Revisando como de costumbre los libros Sacramentales de Hornachos, siempre son interesantes las apostillas que de vez en cuando colocaban los curas en los márgenes, siempre señalando sucesos destacados, gozosos o luctuosos.
El 14 de enero de 1600, el párroco Francisco Morales, anotó en el libro una alarmante información:
“Hay peste, murieron este mes cincuenta personas, Dios nos guarde, que crece, y sin médico”.
A finales de mes tuvo el detalle de añadir una nueva apostilla: “murieron 72 personas”.

Se me ocurren varias reflexiones en torno a la anotación del párroco: la primera, es la importancia del dato que confirma la entrada de la epidemia en el pueblo. Y digo que el dato es importante porque no se conservan para esas fechas los libros de defunción por lo que disponemos de un listado de posibles víctimas. Segundo, se trata de la tristemente famosa Peste Atlántica que llegó a España a través de un navío holandés que arribó al puerto de Santander. En realidad se trataba de una nueva oleada de la mortífera peste bubónica o peste negra, de origen bacteriano, que periódicamente asolaba el mundo. Y dos veces más arrasaría España en el siglo XVII, concretamente en 1649, matando a la mitad de la población sevillana, y en 1676.
La peste atlántica se extendió como la pólvora por toda la geografía española, entre 1596 y 1602, matando a casi medio millón de personas. Se estima que en Castilla murió el 15 por ciento de la población, matando en ligares de mayor concentración demográfica como Madrid, a más del 30 por ciento.
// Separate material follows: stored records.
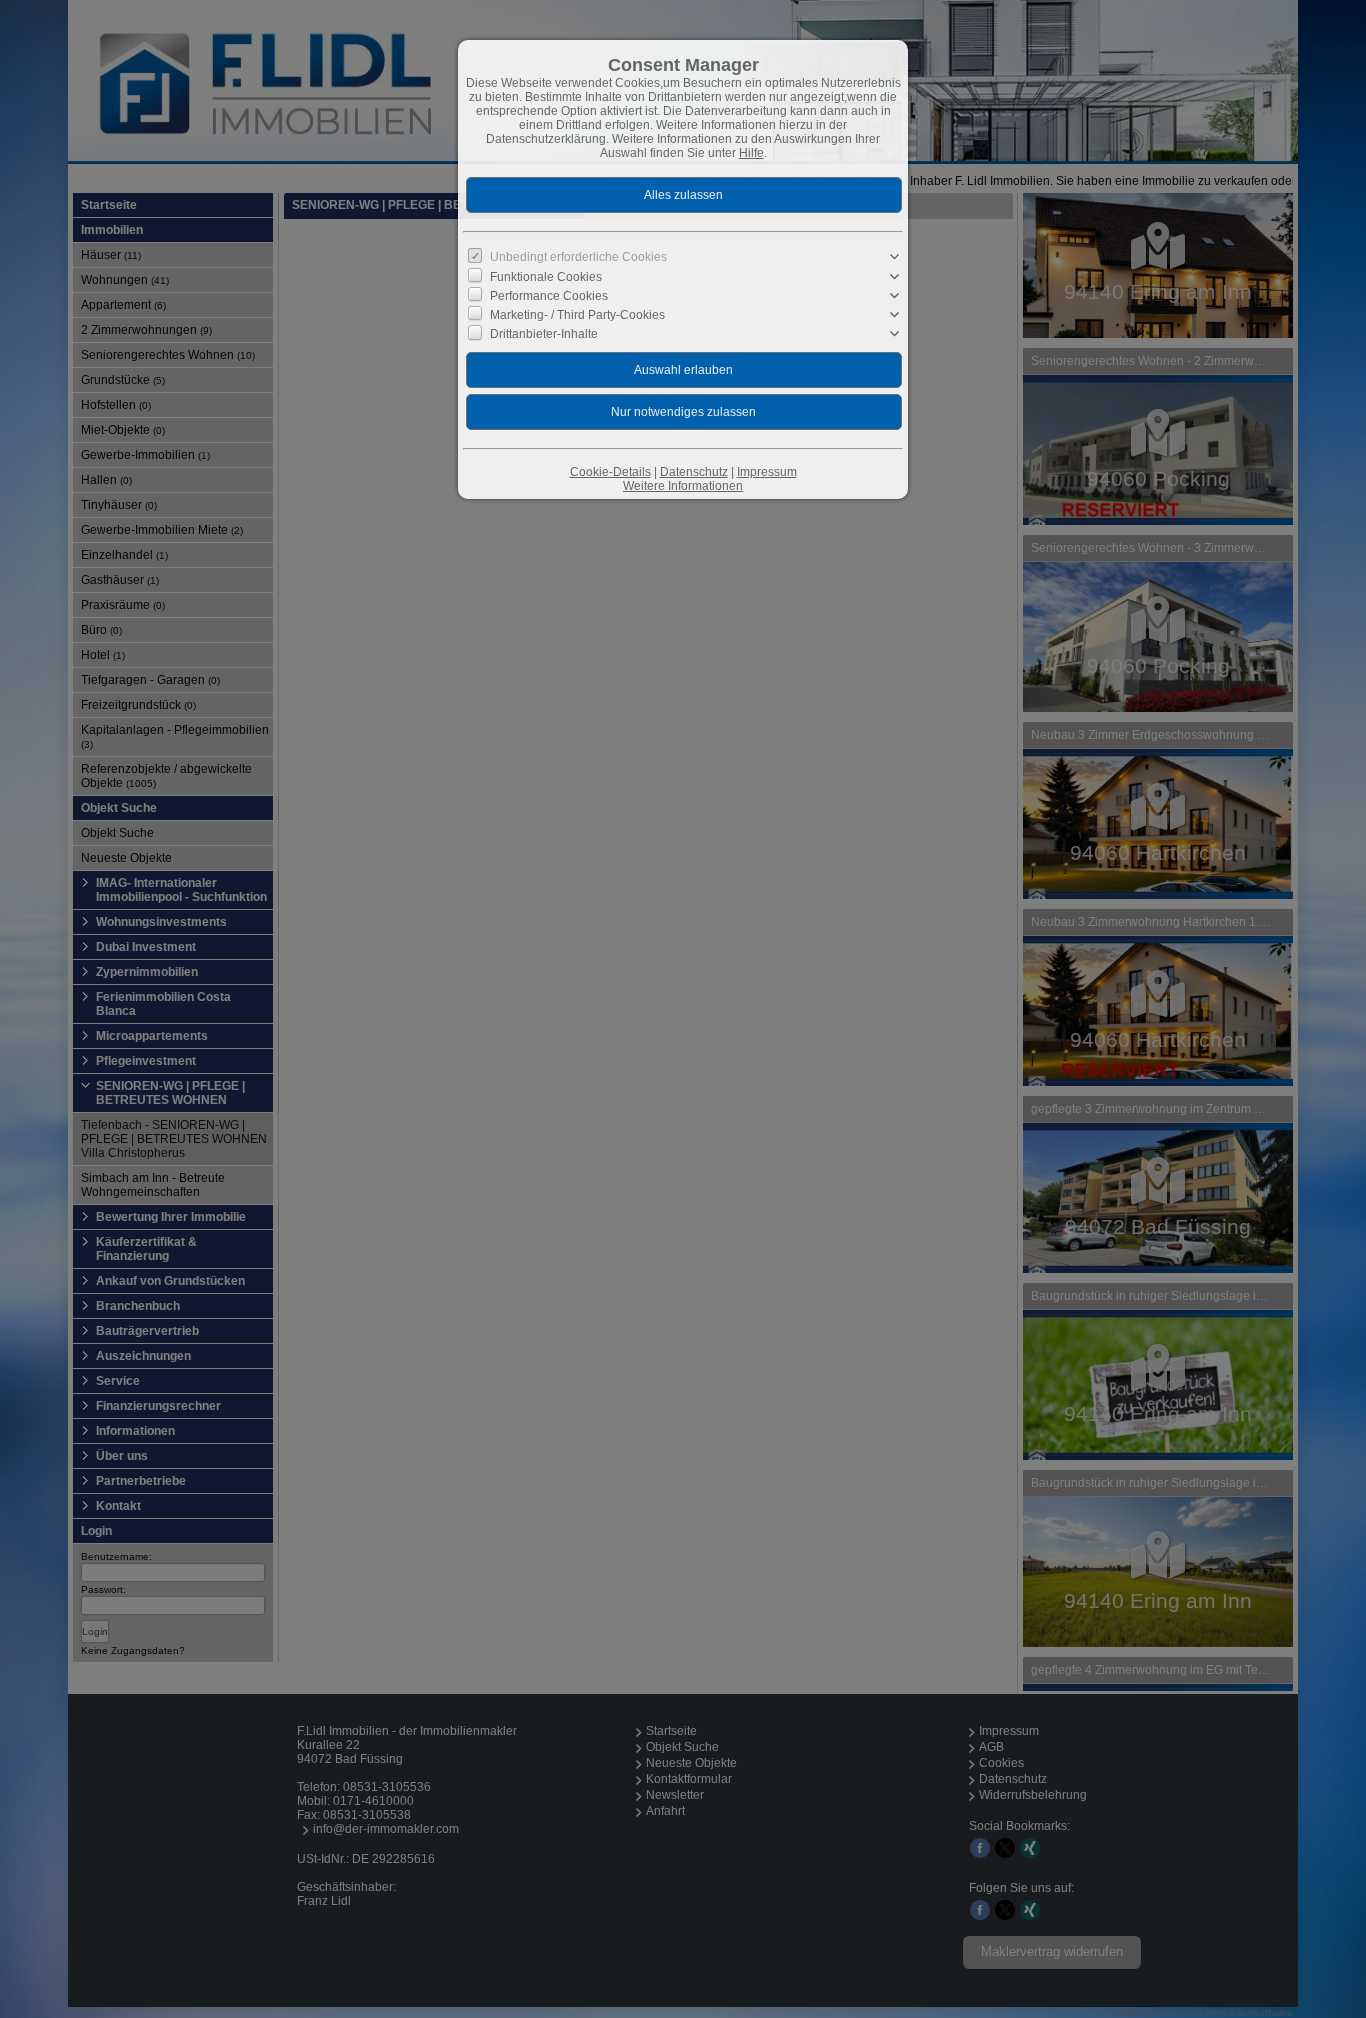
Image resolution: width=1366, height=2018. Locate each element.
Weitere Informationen (683, 486)
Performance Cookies (549, 296)
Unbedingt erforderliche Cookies (578, 257)
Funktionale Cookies (546, 276)
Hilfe (751, 153)
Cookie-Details (610, 472)
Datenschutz (694, 472)
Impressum (767, 472)
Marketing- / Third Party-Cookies (577, 315)
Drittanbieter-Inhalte (544, 334)
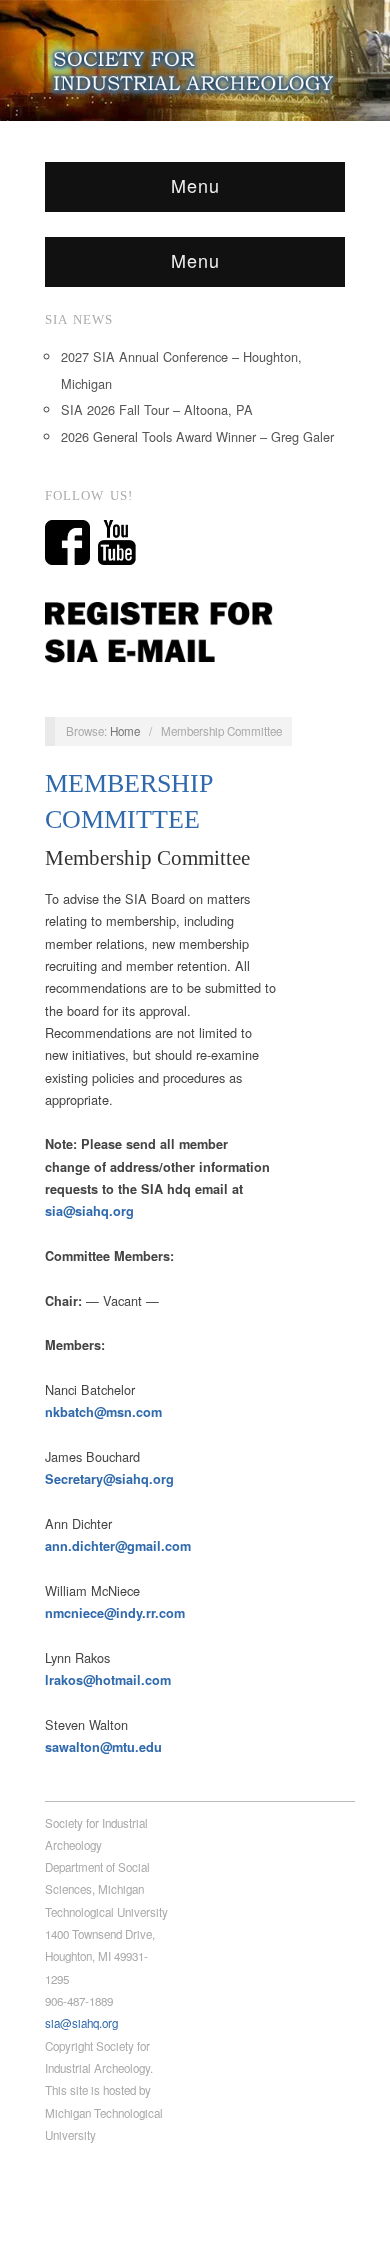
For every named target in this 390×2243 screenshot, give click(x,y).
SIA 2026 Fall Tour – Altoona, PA (157, 409)
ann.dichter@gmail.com (118, 1546)
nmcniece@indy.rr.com (115, 1613)
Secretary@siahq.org (109, 1479)
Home (125, 731)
Por debajo del río Tajo los contagios disminuyeron, pero pese a todo entró en Hornachos a finales de 1599 y produjo muertes masivas en enero de 1600 y probablemente algunas más en febrero o en marzo de ese mismo año.
Tercero, señala el párroco con temor la inexistencia en la villa de médico y de botica. Y efectivamente, todo parece indicar que en la villa no había un médico asalariado, como en otras localidades, por aquellas fechas. Se tenían que conformar con los servicios de un curandero, Antonio Rodríguez, casado con Isabel González, y de dos barberos, Miguel Sánchez y Simón Hernández, que hacían sangrías y sacaban muelas. Esa era toda la infraestructura sanitaria por lo que el párroco tenía fundadas razones para manifestar su temor. Una vez que se contagiaba la persona en cuestión solo se conocía un remedio: rezar. En breve comenzaban las dificultades respiratorias, la tos, el dolor abdominal y, pasados dos tres días, el arrojo de esputos de sangre.
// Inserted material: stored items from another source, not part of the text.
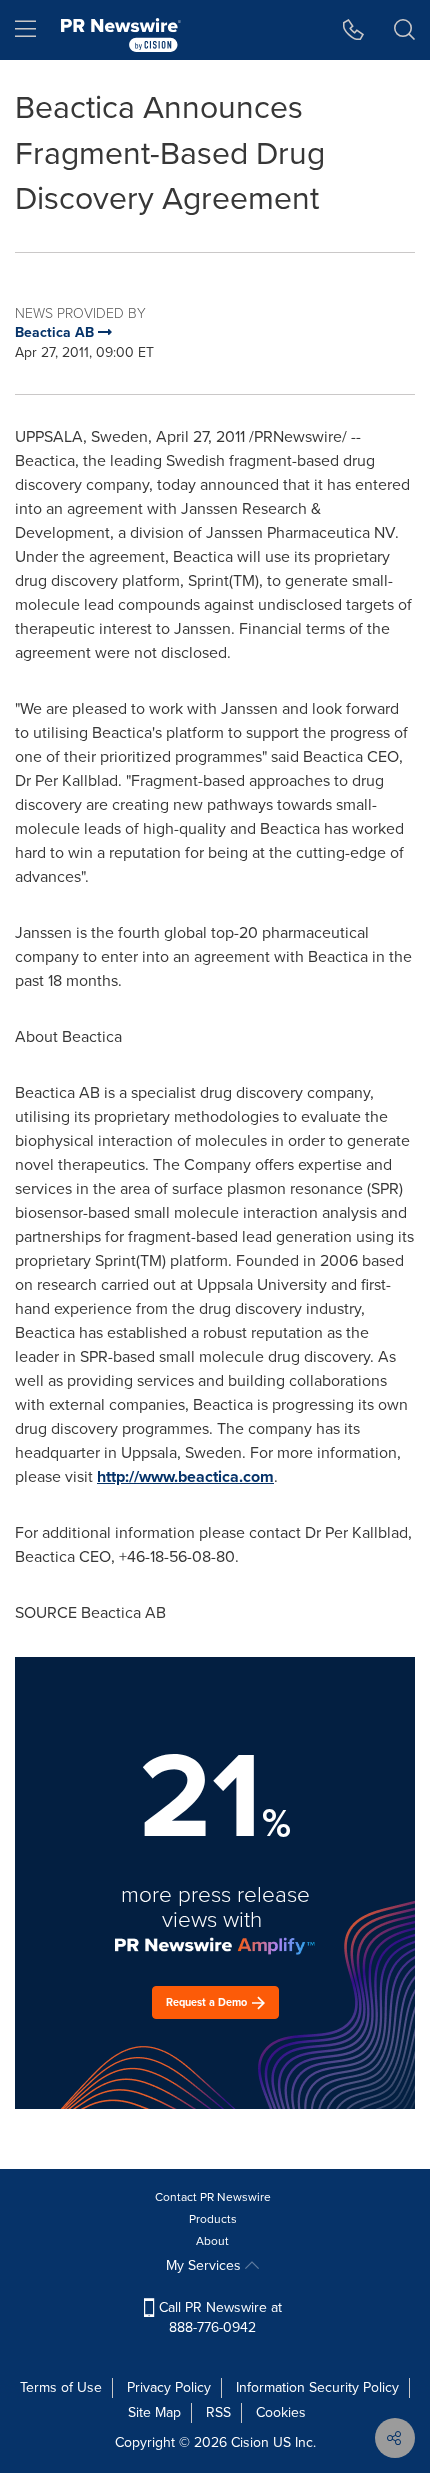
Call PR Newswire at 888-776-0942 (218, 2317)
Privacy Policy (169, 2387)
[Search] (404, 30)
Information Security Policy (317, 2387)
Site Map (154, 2412)
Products (213, 2219)
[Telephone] (353, 30)
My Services (205, 2265)
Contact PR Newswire (213, 2197)
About (212, 2241)
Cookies (281, 2412)
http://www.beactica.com (185, 1476)
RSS (218, 2412)
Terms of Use (61, 2387)
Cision (250, 2442)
Y cuarto, un total de 72 muertos en un solo mes, aunque solo supusiese el dos por ciento de la población, suponía una defunción bastante alta que obligó al párroco a sepultar al menos dos apestados diarios. Bien es cierto que en la primera quincena de enero murieron 50 personas y en la segunda solo 22 lo que nos puede indicar que el número de afectados comenzó a declinar en el mismo mes de enero.
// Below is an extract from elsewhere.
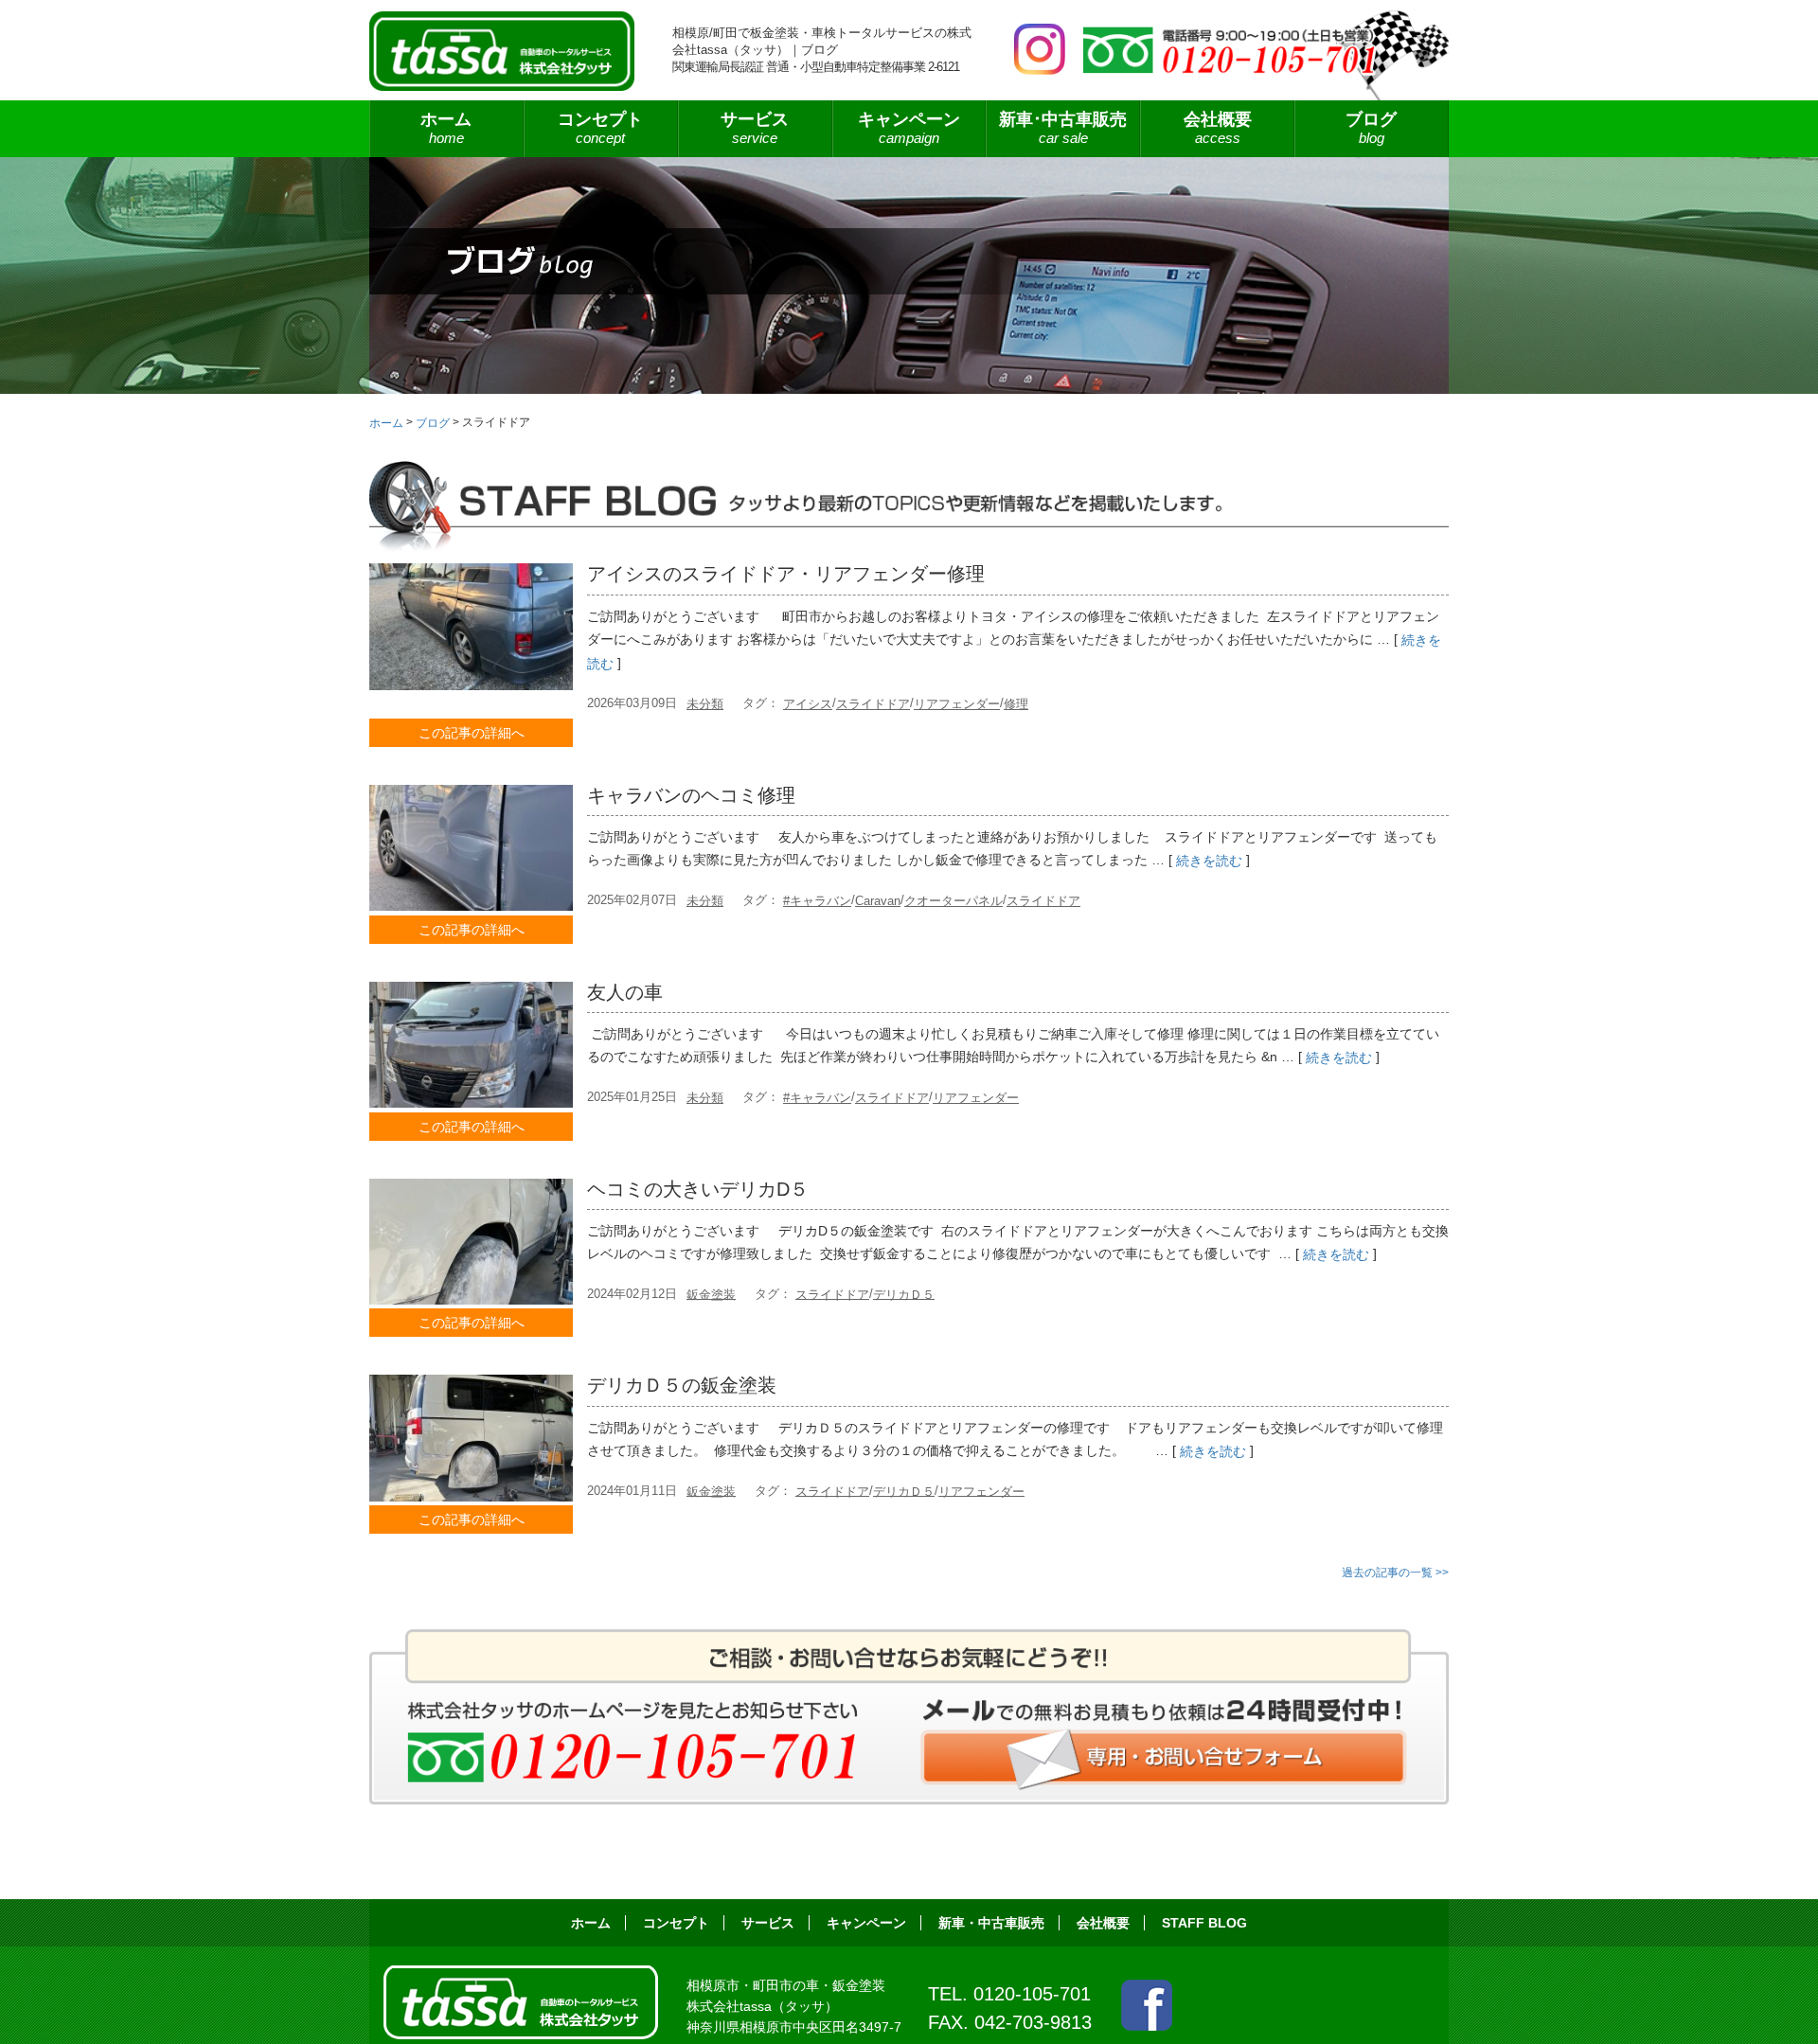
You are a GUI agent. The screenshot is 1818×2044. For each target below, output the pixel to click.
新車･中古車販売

Esta epidemia que afecto a Hornachos en enero de 1600 no fue más que una más de la crisis periódicas –guerras, epidemias, hambrunas, etc.- que periódicamente visitaban las villas y ciudades españolas. Una dura y triste realidad con la que los vecinos estaban habituados. Y es que la muerte era algo omnipresente en la sociedad, prácticamente hasta el descubrimiento de la penicilina por el doctor Fleming, en l929. Las palabras del párroco, Francisco Morales, nos permite introducirnos en el horror de una epidemia como la desatada en enero de 1600.